C'était il y a 40 ans, mais il n'a rien oublié. Alors que le monde du sport s'est mobilisé dernièrement pour soutenir la lutte contre le racisme, l'ancienne star du XV de France, Serge Blanco, s'est lui souvenu dans le RMC Sport Show Revival d'une triste époque: celle de l'apartheid.

Le 8 novembre 1980, à Pretoria, l'arrière avait connu sa première sélection avec les Bleus en Afrique du Sud. Dans un contexte déplorable... "Derrière les poteaux on m’avait lancé des oranges, donc j’avais eu la gentillesse d’en ramasser une, de l’éplucher et de la manger, se rappelle-t-il avec ironie. Ça m’avait fait du bien. C’était une forme de défi, sans vraiment combattre ces gens-là."

Mais les spectateurs n'étaient pas les seuls fautifs. "J’avais joué contre un garçon qui s’appelait Errol Tobias, poursuit Blanco.

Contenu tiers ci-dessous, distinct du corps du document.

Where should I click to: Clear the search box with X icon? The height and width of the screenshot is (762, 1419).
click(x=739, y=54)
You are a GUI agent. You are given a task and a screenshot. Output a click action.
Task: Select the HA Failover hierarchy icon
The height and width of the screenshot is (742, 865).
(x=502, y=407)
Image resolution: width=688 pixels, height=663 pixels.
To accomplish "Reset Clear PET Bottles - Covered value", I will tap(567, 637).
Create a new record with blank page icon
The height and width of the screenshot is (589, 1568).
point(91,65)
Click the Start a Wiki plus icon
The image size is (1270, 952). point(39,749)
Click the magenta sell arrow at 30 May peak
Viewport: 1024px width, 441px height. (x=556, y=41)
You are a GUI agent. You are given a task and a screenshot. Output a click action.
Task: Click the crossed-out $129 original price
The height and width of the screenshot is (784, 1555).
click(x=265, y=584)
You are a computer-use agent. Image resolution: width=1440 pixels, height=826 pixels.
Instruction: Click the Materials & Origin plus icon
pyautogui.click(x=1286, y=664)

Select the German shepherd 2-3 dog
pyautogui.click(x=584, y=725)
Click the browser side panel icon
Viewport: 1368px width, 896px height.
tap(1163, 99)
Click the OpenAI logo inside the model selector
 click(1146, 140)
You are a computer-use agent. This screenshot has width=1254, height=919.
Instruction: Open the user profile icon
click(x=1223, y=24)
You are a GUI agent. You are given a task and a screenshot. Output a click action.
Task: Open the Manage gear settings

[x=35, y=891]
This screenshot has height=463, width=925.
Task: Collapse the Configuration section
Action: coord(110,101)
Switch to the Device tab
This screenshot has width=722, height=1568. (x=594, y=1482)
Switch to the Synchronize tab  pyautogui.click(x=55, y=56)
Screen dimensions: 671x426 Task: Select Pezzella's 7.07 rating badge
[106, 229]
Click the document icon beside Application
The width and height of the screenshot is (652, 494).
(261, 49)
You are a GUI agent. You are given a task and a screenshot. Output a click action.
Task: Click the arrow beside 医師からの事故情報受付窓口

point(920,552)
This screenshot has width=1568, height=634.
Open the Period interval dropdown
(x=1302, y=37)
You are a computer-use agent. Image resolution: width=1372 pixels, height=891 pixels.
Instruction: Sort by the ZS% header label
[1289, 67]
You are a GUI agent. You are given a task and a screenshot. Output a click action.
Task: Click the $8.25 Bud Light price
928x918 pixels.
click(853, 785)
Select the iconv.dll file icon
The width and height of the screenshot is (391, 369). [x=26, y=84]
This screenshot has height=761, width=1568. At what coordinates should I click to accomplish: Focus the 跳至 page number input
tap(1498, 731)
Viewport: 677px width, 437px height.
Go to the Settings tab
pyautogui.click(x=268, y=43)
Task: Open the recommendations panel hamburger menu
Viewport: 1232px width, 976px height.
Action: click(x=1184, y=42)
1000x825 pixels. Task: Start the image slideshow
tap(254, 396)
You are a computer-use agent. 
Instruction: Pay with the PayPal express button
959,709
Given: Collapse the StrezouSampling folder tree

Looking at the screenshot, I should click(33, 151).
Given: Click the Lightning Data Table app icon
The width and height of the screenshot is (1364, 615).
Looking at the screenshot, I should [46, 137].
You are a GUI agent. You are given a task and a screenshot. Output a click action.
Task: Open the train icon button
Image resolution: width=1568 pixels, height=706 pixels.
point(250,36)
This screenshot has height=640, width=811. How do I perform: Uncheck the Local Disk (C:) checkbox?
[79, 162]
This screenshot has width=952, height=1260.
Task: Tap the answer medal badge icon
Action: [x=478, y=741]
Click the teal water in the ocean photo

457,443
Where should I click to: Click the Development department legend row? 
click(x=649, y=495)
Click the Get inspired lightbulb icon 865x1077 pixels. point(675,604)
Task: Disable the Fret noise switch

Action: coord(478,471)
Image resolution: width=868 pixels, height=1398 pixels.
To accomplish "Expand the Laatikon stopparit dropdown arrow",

Et Errol Tobias, qui était le premier véritable Noir à avoir joué pour l’Afrique du Sud, était peut-être un petit peu plus raciste que tous les Blancs réunis… Lui s’était permis ce jour-là de me cracher dessus."

Réconciliation en 1993

Quatre décennies plus tard, l'ancien président du Biarritz Olympique ne garde toutefois pas de rancune. "Je dois dire qu’avec tous les garçons que j’avais pu rencontrer à l’époque, nous avons aujourd’hui des relations exceptionnelles, assure-t-il. Le rugby a permis cette intégration, et d’ailleurs Nelson Mandela s’en est bien rendu compte quand il a pris sa présidence, en allant vers le sport des Blancs pour unifier, au moins sur un événement, toute l’Afrique du Sud."

S'il n'a plus jamais rejoué en Afrique du Sud avec les Bleus après ce fameux match de 1980, Blanco y était d'ailleurs retourné en 1993 à l'invitation de Morné du Plessis. "J’avais pu aller dans les townships, aller dans les milieux défavorisés pour parler de rugby, et tous les Springboks de mon époque sont venus, retient l'ex-international. Ça a été un tournant. J’ai vu une population noire et métisse fière, qui se sentait réhabilitée par rapport à tout ce qu’il s’est passé."